Did you shoot everything on location in Marseille?

Everything in Marseille. The hotel in the film is the real hotel. It’s now an administrative office. We shot at the real internment camp. The prison is the real one where they kept the inmates. The wharf, the beaches, the port, it’s all the actual locations. The real Villa Air-Belle had been torn down, but we found another villa nearby. The south of France is full of these insane villas. The one we found hadn’t been touched since the ’40s. It was like it was waiting for us.

Transatlantic set photo
On the set of ‘Transatlantic’

The war in Ukraine began shortly after you started production, making the refugee story terrifyingly topical…

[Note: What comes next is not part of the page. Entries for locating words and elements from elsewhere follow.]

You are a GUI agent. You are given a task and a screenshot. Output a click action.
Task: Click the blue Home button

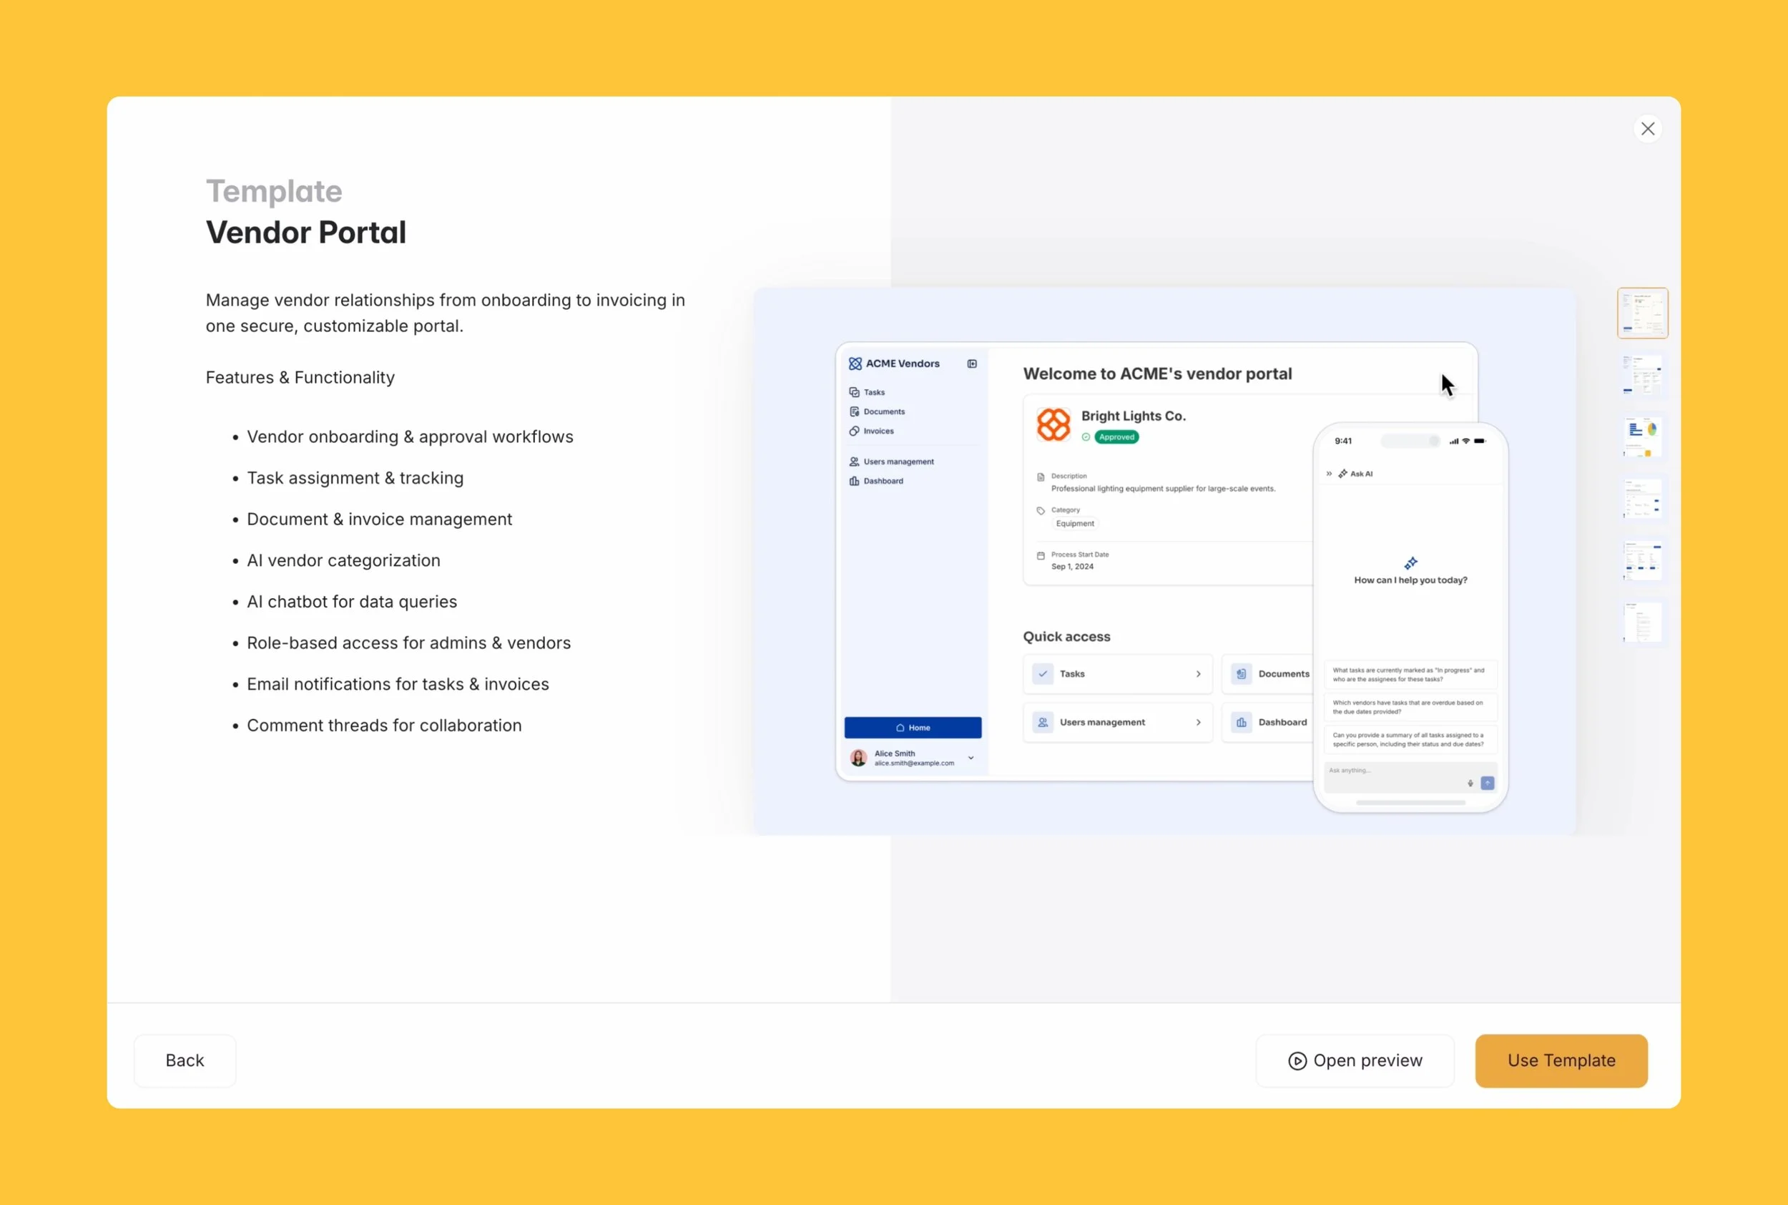click(912, 727)
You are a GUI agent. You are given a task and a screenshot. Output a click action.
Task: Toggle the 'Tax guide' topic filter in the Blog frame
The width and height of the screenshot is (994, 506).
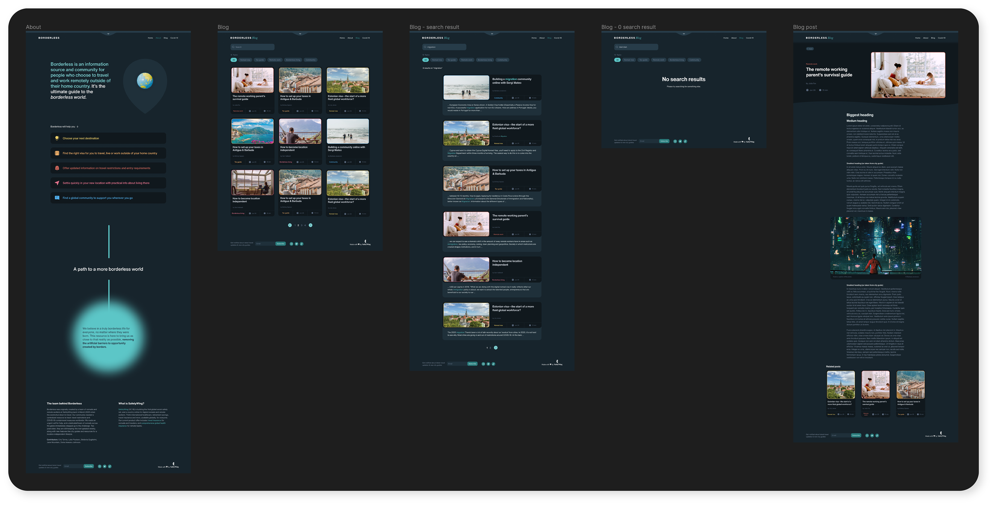[260, 60]
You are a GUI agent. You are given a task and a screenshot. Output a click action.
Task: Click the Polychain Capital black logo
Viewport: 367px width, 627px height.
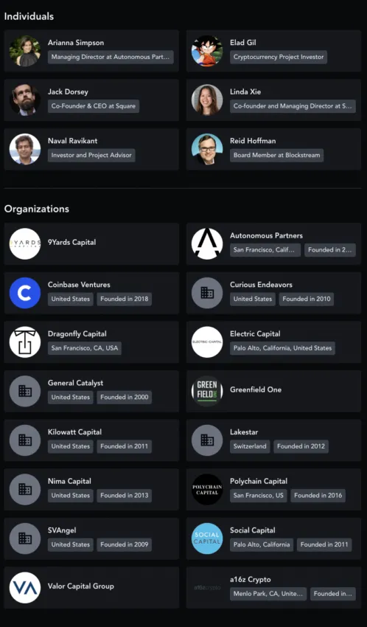coord(207,490)
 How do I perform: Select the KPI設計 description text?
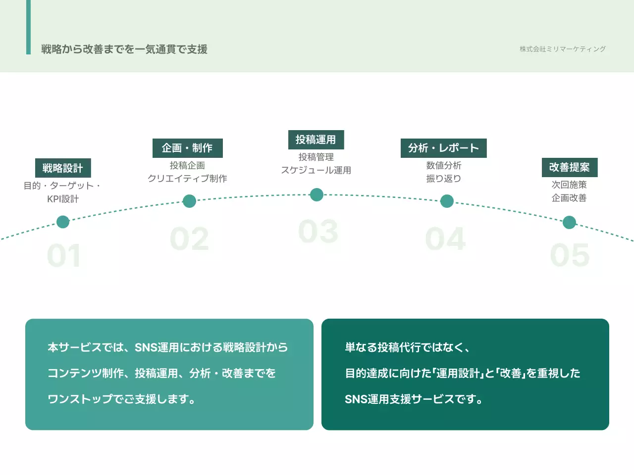click(63, 199)
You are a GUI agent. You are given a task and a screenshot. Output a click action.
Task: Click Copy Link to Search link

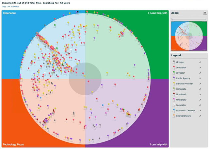click(10, 7)
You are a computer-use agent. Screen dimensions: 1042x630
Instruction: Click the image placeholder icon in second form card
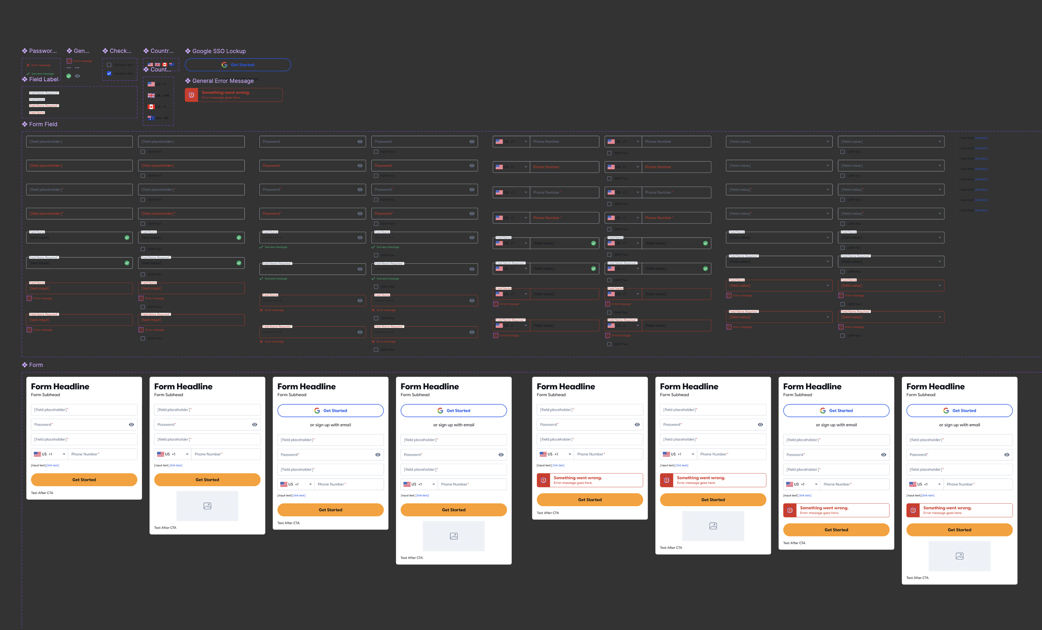[207, 506]
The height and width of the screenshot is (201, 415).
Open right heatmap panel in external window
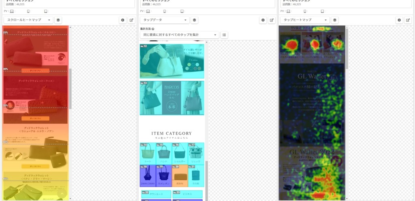coord(409,20)
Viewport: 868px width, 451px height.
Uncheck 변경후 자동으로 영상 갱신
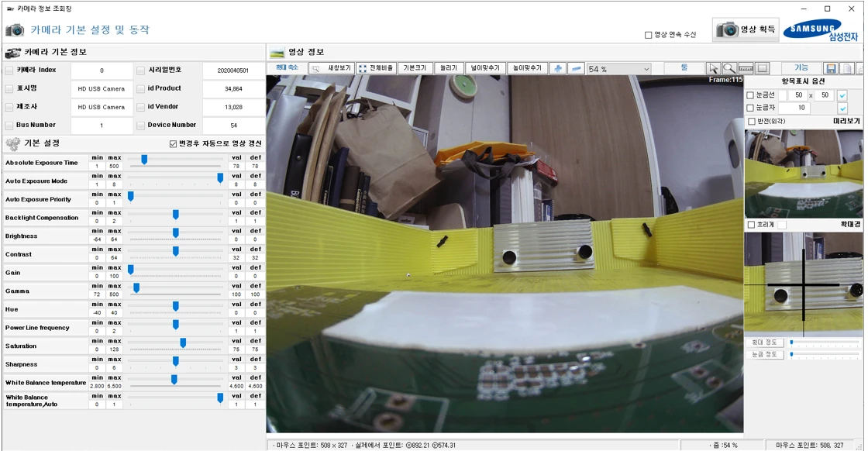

Yes, this is the story of one refugee crisis that was inspired by another, from 2015, but we ended up shooting it during a third. It was totally unanticipated. It still feels uncanny that, three days after we started shooting, there was another war in Europe. We were filming Walter Benjamin [Moritz Bleibtreu] go over the Pyrenees while we were looking at our phones and seeing people lined up at the Polish border to Ukraine, trying to get out of Ukraine.

Do you see parallels between the events in the ’40s and the current situation, particularly how people in the U.S. and how the U.S. government, is reacting? In the series, you show how many, maybe even most, Americans don’t want to get involved in a war in Europe and are hostile to taking in refugees.

I think there are major differences, of course, with the situation now. I think the U.S. is quite engaged. I mean, Ukraine is a very different war. People having to leave their homes and escape – that’s similar, but the war is different. I think in the ’30s and ’40s there was a real resistance in the United States to getting into the war. But you have to remember: this was just barely one generation after World War I. So many Americans had lost their lives in World War I, and there just was no appetite to get into another European war.

I don’t think that’s on the table here. So it’s a different situation. But I think, we’ve always had this debate in our country about whether we should be open to the world, or whether we put America first. Whether we’re a country of immigrants or whether we’re “full” and have enough immigrants.

How optimistic are you about the future of that debate?
I’m an optimist. Actually, I’m a “possible-ist.” I’ve learned this word recently. The U.S. Ambassador to Germany told it to me because she personally knew Albert Hirschman. And she said that’s how he always described himself: as a possible-ist. I thought: “someone has finally described my religion!” I am a possible-ist. I’m playing a long game. I believe that things are going to get better.

Transatlantic premieres worldwide on Netflix on Friday, April 7.

The interview was edited for length and clarity.